◆ **Task**
Please filter the entries for the word "from" and copy every line that has it.

↓↓↓

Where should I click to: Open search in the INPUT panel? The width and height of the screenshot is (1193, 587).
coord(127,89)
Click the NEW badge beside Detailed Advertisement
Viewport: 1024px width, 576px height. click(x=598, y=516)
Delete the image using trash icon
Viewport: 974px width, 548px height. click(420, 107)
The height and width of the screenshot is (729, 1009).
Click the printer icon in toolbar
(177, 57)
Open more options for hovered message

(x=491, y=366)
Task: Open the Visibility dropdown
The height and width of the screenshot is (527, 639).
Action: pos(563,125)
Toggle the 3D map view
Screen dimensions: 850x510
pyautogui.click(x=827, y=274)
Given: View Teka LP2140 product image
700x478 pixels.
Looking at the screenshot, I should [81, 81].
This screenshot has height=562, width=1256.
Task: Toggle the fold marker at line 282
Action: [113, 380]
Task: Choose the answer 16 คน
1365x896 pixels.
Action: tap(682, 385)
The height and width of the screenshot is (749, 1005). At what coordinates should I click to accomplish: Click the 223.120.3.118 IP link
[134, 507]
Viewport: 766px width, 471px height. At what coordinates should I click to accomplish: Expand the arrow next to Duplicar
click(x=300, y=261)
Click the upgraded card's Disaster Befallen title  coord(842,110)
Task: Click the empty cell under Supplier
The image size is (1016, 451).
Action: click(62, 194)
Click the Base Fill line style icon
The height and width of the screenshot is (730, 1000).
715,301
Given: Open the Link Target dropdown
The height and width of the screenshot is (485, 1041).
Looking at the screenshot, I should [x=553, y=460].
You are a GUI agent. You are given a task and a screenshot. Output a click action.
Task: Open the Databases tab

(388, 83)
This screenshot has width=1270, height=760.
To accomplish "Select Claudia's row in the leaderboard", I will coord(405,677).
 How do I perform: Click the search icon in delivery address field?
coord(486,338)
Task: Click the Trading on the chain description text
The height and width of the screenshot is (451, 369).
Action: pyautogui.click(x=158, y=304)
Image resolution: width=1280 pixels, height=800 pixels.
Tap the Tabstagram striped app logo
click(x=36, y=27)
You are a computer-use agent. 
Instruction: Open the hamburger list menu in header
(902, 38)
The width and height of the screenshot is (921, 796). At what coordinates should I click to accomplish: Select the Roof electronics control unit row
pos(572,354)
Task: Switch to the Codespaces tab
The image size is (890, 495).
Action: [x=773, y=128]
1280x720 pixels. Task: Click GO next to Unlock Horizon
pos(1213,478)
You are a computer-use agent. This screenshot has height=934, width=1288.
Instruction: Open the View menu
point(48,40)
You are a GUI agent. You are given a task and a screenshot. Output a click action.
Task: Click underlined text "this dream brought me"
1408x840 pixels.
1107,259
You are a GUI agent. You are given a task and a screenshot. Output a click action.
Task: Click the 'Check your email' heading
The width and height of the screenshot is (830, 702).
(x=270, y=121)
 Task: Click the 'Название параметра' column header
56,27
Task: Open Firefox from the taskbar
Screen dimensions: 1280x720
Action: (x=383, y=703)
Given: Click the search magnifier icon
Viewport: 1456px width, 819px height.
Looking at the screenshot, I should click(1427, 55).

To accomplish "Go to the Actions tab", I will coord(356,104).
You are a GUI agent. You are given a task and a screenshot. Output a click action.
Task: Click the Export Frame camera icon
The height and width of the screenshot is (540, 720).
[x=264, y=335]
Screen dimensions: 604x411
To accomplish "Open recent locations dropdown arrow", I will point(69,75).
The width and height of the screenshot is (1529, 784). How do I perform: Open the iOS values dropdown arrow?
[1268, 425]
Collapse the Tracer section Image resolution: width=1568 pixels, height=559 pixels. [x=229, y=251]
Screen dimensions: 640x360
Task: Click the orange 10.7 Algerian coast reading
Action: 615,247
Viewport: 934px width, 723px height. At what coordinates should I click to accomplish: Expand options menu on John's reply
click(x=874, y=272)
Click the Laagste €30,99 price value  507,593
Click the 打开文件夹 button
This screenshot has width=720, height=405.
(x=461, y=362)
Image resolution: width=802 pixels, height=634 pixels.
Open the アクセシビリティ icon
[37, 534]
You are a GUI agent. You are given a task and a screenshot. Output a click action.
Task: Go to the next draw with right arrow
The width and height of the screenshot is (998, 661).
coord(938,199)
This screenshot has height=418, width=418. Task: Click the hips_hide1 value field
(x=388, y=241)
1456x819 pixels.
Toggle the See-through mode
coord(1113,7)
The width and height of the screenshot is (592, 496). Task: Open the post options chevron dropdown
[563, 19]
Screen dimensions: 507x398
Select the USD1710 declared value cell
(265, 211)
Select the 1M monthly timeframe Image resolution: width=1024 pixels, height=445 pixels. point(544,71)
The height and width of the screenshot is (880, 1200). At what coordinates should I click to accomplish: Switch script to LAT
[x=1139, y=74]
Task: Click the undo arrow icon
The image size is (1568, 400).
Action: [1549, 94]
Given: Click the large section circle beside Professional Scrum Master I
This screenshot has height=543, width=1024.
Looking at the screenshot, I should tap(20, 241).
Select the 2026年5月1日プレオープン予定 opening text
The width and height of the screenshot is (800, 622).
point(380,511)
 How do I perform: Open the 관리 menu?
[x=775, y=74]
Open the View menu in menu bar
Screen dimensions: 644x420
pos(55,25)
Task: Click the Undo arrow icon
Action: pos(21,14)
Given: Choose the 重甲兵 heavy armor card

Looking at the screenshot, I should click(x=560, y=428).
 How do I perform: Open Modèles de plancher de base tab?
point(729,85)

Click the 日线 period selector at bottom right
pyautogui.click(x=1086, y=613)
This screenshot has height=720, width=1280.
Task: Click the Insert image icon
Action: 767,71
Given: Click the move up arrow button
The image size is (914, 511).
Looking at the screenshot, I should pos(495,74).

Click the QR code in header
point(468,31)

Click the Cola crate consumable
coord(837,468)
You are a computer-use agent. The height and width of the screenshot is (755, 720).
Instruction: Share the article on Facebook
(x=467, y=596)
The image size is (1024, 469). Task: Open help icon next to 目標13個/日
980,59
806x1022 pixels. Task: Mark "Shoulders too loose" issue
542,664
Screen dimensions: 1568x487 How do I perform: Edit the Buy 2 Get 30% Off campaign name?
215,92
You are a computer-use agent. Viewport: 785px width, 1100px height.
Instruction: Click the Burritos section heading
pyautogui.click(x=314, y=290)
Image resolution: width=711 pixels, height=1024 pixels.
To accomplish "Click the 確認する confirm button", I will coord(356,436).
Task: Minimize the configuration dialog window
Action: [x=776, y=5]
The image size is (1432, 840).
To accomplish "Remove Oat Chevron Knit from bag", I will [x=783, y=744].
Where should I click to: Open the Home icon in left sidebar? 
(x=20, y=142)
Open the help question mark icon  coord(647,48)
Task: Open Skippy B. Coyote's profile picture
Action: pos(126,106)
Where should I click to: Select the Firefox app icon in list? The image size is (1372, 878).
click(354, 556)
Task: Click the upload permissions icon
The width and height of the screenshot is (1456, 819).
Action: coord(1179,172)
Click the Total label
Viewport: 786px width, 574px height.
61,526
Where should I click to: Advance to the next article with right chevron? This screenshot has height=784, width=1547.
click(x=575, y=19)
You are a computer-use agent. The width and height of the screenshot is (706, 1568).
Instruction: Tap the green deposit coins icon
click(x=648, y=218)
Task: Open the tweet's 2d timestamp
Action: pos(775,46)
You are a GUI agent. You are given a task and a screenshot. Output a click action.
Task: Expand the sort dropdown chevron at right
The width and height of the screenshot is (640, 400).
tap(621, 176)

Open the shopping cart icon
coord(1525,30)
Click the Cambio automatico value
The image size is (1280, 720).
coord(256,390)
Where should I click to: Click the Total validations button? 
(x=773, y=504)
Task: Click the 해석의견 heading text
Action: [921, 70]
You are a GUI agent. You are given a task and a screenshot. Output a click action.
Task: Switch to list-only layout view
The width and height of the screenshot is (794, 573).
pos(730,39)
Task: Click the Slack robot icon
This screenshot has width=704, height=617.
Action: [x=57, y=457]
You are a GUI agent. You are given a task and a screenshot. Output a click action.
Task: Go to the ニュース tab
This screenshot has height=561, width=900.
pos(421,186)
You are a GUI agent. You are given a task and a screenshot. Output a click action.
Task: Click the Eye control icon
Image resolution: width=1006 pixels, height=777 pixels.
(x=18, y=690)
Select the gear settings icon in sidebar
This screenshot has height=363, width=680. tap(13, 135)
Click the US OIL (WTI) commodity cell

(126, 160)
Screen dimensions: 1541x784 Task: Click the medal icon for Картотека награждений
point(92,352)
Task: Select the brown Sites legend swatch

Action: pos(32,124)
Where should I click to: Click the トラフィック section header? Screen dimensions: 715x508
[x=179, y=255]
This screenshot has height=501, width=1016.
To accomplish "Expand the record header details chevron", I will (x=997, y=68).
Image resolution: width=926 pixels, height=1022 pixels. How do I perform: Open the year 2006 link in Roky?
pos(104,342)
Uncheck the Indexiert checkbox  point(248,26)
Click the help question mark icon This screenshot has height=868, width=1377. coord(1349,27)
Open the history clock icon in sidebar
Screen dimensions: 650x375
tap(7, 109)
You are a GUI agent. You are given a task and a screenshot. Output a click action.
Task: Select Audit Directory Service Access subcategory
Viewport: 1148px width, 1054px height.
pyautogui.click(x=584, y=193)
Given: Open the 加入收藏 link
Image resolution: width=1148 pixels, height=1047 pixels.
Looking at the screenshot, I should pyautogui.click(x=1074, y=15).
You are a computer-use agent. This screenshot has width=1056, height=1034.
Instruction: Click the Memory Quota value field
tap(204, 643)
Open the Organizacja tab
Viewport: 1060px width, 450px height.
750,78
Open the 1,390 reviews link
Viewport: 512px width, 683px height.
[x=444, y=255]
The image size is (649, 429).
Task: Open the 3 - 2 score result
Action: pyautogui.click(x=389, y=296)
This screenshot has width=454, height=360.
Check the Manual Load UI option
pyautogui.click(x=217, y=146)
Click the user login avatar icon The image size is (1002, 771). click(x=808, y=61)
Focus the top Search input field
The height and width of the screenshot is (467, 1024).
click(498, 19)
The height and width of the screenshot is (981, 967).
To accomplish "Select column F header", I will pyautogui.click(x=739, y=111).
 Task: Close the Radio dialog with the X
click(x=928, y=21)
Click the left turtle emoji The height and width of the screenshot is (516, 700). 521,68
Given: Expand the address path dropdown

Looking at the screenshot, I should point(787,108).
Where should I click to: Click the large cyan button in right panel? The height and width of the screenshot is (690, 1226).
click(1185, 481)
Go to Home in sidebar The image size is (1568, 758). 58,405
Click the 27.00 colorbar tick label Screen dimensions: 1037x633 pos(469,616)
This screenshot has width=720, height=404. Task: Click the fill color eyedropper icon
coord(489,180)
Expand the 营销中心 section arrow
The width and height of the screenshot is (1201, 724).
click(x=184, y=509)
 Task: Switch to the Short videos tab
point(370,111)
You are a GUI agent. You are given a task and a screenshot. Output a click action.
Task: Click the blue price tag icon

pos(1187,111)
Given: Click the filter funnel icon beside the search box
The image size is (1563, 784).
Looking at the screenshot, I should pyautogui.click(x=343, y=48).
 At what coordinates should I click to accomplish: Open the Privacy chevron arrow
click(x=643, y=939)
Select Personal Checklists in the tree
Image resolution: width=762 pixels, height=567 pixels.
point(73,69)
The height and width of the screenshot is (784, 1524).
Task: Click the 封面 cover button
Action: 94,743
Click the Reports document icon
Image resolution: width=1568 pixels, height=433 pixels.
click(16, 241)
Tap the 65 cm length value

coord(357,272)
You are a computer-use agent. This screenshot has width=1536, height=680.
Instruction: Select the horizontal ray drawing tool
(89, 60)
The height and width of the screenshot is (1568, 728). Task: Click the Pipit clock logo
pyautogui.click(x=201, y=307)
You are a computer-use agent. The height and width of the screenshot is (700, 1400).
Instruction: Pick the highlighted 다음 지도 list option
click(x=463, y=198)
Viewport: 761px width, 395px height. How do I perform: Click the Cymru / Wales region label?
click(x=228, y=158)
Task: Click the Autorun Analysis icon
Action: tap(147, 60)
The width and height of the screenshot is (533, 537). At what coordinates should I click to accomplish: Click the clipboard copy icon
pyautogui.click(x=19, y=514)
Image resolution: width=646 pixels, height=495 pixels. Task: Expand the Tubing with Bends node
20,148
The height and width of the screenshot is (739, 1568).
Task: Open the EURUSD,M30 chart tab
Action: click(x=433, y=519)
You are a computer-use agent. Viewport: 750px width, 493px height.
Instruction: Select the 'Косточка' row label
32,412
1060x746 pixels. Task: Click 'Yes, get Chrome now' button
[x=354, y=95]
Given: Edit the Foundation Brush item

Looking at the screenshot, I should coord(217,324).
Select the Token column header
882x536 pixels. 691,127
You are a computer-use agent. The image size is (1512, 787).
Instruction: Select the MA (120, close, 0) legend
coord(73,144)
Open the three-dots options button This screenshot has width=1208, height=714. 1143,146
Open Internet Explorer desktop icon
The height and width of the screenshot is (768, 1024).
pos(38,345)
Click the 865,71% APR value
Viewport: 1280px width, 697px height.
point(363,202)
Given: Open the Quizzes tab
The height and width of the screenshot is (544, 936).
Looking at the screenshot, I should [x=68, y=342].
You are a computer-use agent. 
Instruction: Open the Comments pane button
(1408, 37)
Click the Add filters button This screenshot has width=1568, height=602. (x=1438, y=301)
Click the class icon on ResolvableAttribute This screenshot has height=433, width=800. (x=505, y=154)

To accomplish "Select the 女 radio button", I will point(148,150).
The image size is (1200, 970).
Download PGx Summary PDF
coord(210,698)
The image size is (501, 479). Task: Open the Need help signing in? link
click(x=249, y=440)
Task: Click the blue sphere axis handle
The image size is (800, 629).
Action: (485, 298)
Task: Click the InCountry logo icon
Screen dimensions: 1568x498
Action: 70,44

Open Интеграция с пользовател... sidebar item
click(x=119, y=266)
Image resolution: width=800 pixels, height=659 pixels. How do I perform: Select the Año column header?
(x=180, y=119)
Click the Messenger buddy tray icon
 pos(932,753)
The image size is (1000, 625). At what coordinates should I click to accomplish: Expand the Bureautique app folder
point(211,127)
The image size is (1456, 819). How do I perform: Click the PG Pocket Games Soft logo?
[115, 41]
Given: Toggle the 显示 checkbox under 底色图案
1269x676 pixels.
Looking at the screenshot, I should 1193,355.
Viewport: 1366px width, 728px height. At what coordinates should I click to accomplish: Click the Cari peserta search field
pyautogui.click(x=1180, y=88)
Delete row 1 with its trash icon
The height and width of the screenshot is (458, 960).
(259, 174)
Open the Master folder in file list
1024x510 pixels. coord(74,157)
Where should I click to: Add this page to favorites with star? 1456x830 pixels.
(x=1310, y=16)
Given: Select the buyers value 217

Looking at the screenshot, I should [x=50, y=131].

↑↑↑

◆ **Your response**
Task: Open Firefox from the taskbar
To accomplish "Remove Oat Chevron Knit from bag", I will [x=783, y=744].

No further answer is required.